***** Items *****
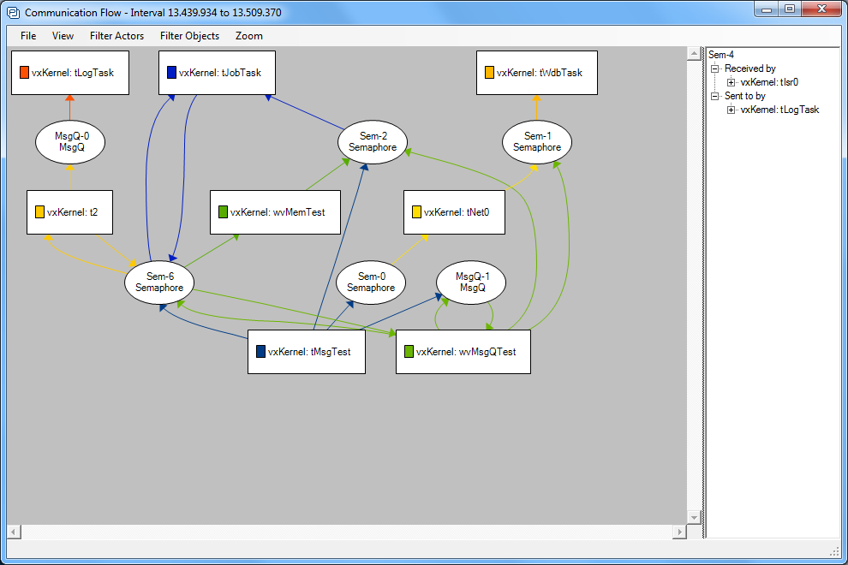The height and width of the screenshot is (565, 848).
Task: Click the window icon in title bar
Action: [13, 13]
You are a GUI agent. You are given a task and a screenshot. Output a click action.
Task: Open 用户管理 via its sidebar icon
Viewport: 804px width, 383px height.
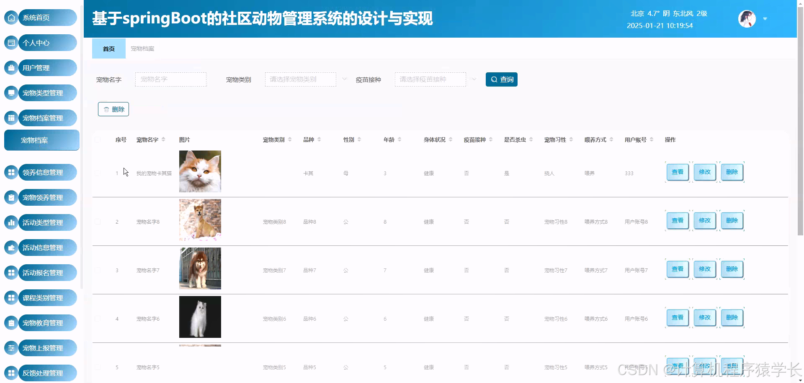click(x=11, y=68)
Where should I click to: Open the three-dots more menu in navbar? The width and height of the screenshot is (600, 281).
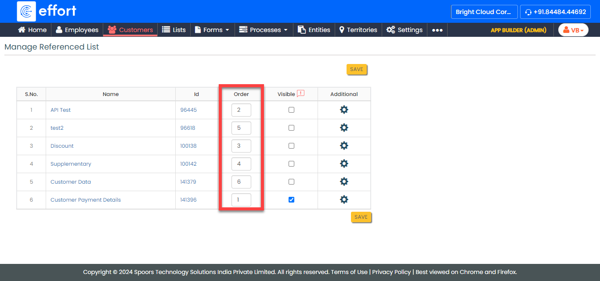[x=437, y=30]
*****
Work required: Output each line of the entries above word for word, omitting the pictures.

Solution to this task:
The height and width of the screenshot is (565, 848).
Task: Click the window icon in title bar
Action: [13, 13]
You are a GUI agent. You are given a task and a screenshot. Output a click action.
Task: Open 用户管理 via its sidebar icon
Viewport: 804px width, 383px height.
click(x=11, y=68)
Where should I click to: Open the three-dots more menu in navbar? The width and height of the screenshot is (600, 281).
[x=437, y=30]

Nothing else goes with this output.